Busca, pois, o da morte ermo profundo:
Despedaça a grinalda da esperança:
Crava os olhos na campa, e deixa o mundo.

Tirano Deus Cupido

Que suspensão, que enleio, que cuidado
É este meu, tirano deus Cupido?
Pois tirando-me enfim todo o sentido
Me deixa o sentimento duplicado.

Absorta no rigor de um duro fado,
Tanto de meus sentidos me divido,
Que tenho só de vida o bem sentido
E tenho já de morte o mal logrado.

Enlevo-me no dano que me ofende,
Suspendo-me na causa de meu pranto
Mas meu mal (ai de mim!) não se suspende.

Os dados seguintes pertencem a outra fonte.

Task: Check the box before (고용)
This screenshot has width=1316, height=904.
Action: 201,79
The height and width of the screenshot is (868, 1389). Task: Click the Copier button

Ó cesse, cesse, amor, tão raro encanto
Que para quem de ti não se defende
Basta menos rigor, não rigor tanto.

Mea Culpa

Não duvido que o mundo no seu eixo
Gire suspenso e volva em harmonia;
Que o homem suba e vá da noite ao dia,
E o homem vá subindo insecto o seixo.

Não chamo a Deus tirano, nem me queixo,
Nem chamo ao céu da vida noite fria;
Não chamo à existencia hora sombria;
Acaso, à ordem; nem à lei desleixo.

A Natureza é minha mãe ainda…
É minha mãe… Ah, se eu à face linda
Não sei sorrir: se estou desesperado;

Se nada há que me aqueça esta frieza;
Se estou cheio de fel e de tristeza…
É de crer que só eu seja o culpado!

Basta, não Posso Mais, Mundo Enganoso!

Basta, não posso mais, Mundo enganoso!
Findaram para mim teus vãos prazeres.
Envelheci com eles, que mais queres
Deste escravo ancião, fraco e rugoso?

Se o teu carro triunfal puxei, fogoso,
Quando inda forças tinha, nada esperes
Deste caduco mais: quanto fizeres
Para outra vez servir-te, é duvidoso.

Enquanto não pensei, fui encantado:
Bebendo em taças de ouro o teu engano,
Eu fui, por ti, em bruto transformado.

Graças, graças ao santo Desengano,
Que a forma de homem outra vez me há dado,
Livrando-me de um mágico tirano!

IX

Pouco importa, formosa Daliana,
Que fugindo de ouvir me, o fuso tomes;
Se quanto mais me afliges, e consomes,
Tanto te adoro mais, bela serrana.

Ou já fujas do abrigo da cabana,
Ou sobre os altos montes mais te assomes,
Faremos imortais os nossos nomes,
Eu por ser firme, tu por ser tirana.

Um obséquio, que foi de amor rendido,
Bem pode ser, pastora, desprezado;
Mas nunca se verá desvanecido:

Sim, que para lisonja do cuidado,
Testemunhas serão de meu gemido
Este monte, este vale, aquele prado.

Fuga Proveitosa

Não hás também agora de vencer-me,
Que eu hei-de resistir-te, Amor tirano.
Que é isto? Sempre entende o teu engano
Que há com novas astúcias de render-me?

Imaginas que para esmorecer-me
Basta oferecer-me um rosto soberano?
Pois não, Amor, que o velho Desengano
Não faz mais que avisar-me e reprender-me.

Se alguma cousa dele necessitas,
Eu sou bom portador, podes dizê-lo
Que eu farei quanto tu me encomendares.

Mas que queres, que tanto assim me gritas?
Que espere? Não, Amor, que o meu desvelo
Só se salva em fugir dos teus altares.